If my experience was typical, my generation's exposure to Ali Baba was filtered through Disney's Aladdin and an old episode of Wishbone and perhaps the occasional children's book. These versions of the story, intended as they are for kids, generally deliver their share of "open sesames" but skimp on the greed, vendettas and cold-blooded mass slaughter that keep the original tale spookily relevant.
Here's a short refresher: Ali Baba, kicked out of the family business by his grasping brother Kassim, is out foraging when he spies the eponymous 40 thieves concealing treasure in their secret cave using the magic words "open sesame". After they leave, he enters the cave, appropriates some treasure, and skeddadles. Eventually he spills the secret of the cave to Kassim, who greedily dashes to the cave and fills his pockets, but forgets the magic words and is trapped inside.

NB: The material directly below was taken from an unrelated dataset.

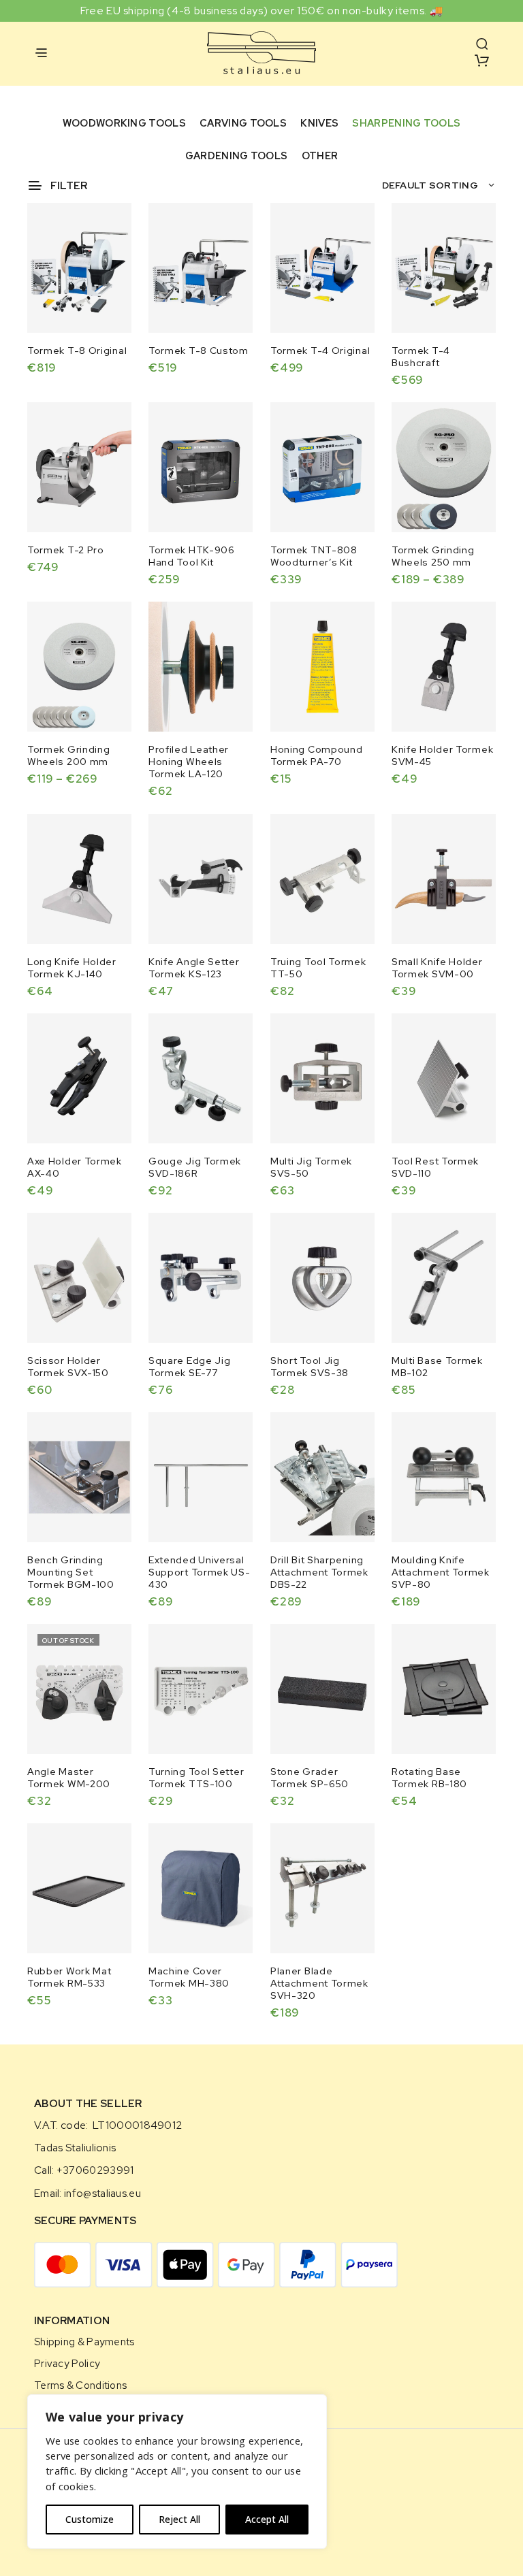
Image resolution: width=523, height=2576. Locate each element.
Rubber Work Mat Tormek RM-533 (69, 1977)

Here's where things get interesting. The thieves return, cut Kassim to pieces and nail them above the cave entrance as a warning. When Ali Baba takes the pieces down to give them a proper burial, the thieves realize that he too knows about the cave and must be silenced. The thieves, who are pretty inept at killing anybody unless he's a nitwit who can't remember two words and basically turns up in their living room, try to follow Ali Baba home and slaughter his household through increasingly elaborate means, finally disguising themselves as an oil merchant's wares and smuggling themselves into his home in barrels. This prompts Morgiana, a clever slave girl in Ali Baba's household, to straight up murder the forty thieves by pouring boiling oil into their barrels.
What is it about Ali Baba that prompts Morgiana to roll up and commit mass murder on his behalf? How far would each of us go to defend our home from invaders? This was the kind of thing director Karl Miller and I set out to explore with my take on the Ali Baba story, Love and Theft. We may not have been able to answer all the above questions completely, but I think we can offer you what few other plays in the DC metro area will: a glorious barbeque fight.
there is a mythological thread in my culture of the simple farmer's boy tricking the devil. For a thousand years the myth has been recast in the light of lutheran missionaries and what the original message was is unclear. I would guess that we equate personifications of evil with stupidity and that innocence and on-your-feet thinking will overcome every time. Like this blog.